What is the right pipeline mix of volume and value?
When sales consider quota they think about the amount of business they need to bring into an organization, in any given period. What sales don’t really care about when setting a quota is what units of sale that quota needs to be made up of, but this is critical information when designing a demand generation program?
If a team of ten sales people has a quota of twenty million, then each sales person on average will have a quota of two million, discussion over, LET’S GO! Focus, commit and close! That’s what we all expect and love about high-energy sales focused teams.
But now the fun starts, sales need $20,000,000 in closed business, and they therefore need a pipeline of maybe three or four times that, or $60,000,000. Sounds fine.
Now the marketing person will ask some questions.

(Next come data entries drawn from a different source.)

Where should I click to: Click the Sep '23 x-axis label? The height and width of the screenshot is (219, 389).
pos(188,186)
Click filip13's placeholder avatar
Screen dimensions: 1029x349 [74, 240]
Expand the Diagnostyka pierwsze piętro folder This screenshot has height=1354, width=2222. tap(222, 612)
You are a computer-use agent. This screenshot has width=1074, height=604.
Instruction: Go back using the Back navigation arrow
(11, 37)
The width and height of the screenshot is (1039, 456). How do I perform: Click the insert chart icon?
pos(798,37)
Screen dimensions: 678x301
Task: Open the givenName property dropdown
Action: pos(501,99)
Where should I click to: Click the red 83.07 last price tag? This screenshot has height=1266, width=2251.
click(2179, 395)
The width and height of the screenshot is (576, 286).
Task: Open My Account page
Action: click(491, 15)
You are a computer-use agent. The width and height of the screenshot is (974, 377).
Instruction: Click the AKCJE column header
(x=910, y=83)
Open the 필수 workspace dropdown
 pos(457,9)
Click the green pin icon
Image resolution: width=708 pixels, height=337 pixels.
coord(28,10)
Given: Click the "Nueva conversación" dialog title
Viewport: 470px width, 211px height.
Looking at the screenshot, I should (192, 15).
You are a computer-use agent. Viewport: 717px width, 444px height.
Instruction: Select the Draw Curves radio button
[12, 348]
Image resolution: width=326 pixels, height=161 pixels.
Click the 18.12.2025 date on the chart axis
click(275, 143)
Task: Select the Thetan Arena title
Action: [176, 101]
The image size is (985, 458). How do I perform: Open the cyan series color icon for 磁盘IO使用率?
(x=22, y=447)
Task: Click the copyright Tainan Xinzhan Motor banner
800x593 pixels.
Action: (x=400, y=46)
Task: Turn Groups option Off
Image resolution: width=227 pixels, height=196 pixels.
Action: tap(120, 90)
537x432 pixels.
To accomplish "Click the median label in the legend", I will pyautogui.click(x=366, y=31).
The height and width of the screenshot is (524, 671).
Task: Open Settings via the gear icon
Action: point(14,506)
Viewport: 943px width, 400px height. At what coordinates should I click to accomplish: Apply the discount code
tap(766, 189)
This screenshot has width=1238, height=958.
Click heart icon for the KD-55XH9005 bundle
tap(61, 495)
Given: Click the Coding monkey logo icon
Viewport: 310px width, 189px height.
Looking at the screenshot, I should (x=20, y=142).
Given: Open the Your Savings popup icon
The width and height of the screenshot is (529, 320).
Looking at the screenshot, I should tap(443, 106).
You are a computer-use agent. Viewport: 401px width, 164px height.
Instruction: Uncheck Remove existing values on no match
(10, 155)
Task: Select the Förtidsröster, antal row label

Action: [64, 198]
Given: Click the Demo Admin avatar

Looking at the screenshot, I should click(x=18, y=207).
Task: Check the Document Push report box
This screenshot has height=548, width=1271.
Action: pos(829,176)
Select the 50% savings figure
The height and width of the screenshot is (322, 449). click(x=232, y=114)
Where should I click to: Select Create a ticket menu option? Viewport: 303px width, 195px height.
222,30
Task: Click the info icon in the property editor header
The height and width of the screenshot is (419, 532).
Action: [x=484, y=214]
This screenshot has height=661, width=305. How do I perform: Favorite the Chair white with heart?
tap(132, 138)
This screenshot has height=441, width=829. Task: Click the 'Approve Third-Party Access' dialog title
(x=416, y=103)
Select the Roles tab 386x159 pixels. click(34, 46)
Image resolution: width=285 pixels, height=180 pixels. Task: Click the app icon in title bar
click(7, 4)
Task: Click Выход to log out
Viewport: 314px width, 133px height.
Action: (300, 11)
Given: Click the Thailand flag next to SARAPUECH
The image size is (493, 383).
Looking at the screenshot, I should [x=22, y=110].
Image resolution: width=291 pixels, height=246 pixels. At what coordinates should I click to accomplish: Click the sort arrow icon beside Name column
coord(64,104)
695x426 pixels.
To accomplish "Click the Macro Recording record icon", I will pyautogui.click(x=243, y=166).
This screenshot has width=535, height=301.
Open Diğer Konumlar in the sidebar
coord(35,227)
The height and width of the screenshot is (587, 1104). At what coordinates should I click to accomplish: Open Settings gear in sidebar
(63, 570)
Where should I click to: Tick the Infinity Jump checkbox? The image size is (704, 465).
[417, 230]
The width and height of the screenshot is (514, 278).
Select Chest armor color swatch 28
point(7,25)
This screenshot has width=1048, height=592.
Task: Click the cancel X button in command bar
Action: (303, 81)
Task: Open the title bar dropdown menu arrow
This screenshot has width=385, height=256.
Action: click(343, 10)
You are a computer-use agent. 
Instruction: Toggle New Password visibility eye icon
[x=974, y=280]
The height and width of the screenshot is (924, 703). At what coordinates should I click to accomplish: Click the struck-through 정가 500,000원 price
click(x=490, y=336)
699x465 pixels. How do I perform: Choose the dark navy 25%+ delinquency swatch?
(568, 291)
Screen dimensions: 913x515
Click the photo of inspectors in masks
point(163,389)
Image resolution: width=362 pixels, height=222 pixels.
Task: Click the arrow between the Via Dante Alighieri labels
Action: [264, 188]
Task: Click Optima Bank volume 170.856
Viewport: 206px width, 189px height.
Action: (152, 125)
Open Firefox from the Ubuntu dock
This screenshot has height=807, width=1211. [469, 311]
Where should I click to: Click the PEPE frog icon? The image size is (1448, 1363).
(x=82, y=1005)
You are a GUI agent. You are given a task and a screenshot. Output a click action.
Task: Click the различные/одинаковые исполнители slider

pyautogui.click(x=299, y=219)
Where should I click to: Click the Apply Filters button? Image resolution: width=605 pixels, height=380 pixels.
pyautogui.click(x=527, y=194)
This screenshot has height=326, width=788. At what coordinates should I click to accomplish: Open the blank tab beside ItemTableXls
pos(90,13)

The first will be how much do you think each deal will be worth, on average. And the response will often be in the range of fifty thousand to one hundred thousand dollars (average enterprise business values). In this example that means that sales will need to close around 200 deals ( 200 deals x$100K=$20,000,000 ). So around 20 deals a salesperson. This generally sounds okay to sales.
Then the marketing person does the next level of math and says that means each salesperson will need to work on average 60 deals to get those 20 won deals. And the sales manager looks on and says “no way, our sales people can only work on a max of 40 per year based on the sales model (enterprise sales averages).”
And the issues start to unfurl, and the previously simple sales plan becomes more complex.
Now sales either need to focus on bigger deals or work more deals. Each choice is not an easy option. Bigger deals take longer to negotiate, and are harder to close, while more deals take more sales people. So how do you resolve this issue?
Well it’s easy, blame marketing – marketing you just need to qualify them better, and only pass the crème de la crème to sales. Now if sales don’t get enough creamy deals, well that’s marketing’s fault. So now the issue is marketing and not sales.
And if that excellent bit of sales negotiation shine doesn’t stick we can just blame the product – ask the product manager to build a better product, because if the product is cheaper than the competition, and it’s better than the competition, sales can win more of the deals from the pipeline. So now the issue is the product and not sales.
And so the three way complex relationship between sales, marketing and product development that exists in virtually every company persists.
Of course there is a better way – Actually work the equation through as a team.
A better product always helps, as does better qualified marketing, as does a sales team that can manage more opportunities effectively. When all three groups share the same goal, and share the same reward model, the whole system becomes aligned and everyone wins. But the right answer will be a compromise, with every group recognizing the importance the whole team plays in success.
If the different groups have different unaligned expectations, the chance of success quickly moves into lottery odds territory. And if the executive team who sits above sales, marketing and development functions in a company allow multiple goals that don’t align the results are exactly as deserved. But when leadership encourages teamwork the magic happens.
This critical planning exercise is incredibly difficult, but every single time I’ve been part of a team that has consistently achieved and exceeded targets, this is exactly the relationship and teamwork that has been in place.
When sales plan the detail of deal volume and deal sizes, and this is the basis of marketings demand generation plans and both are based on a solid understanding of the product roadmap in terms of timing and qualities, then the forecast created for the business can be amazingly accurate. And accurate forecasting means even better planning.
This is not rocket science, but it is a science, and it takes teamwork, amazing innovative thinking and success and is the most fun you can ever have in business.
When a company get this model right everyone wins.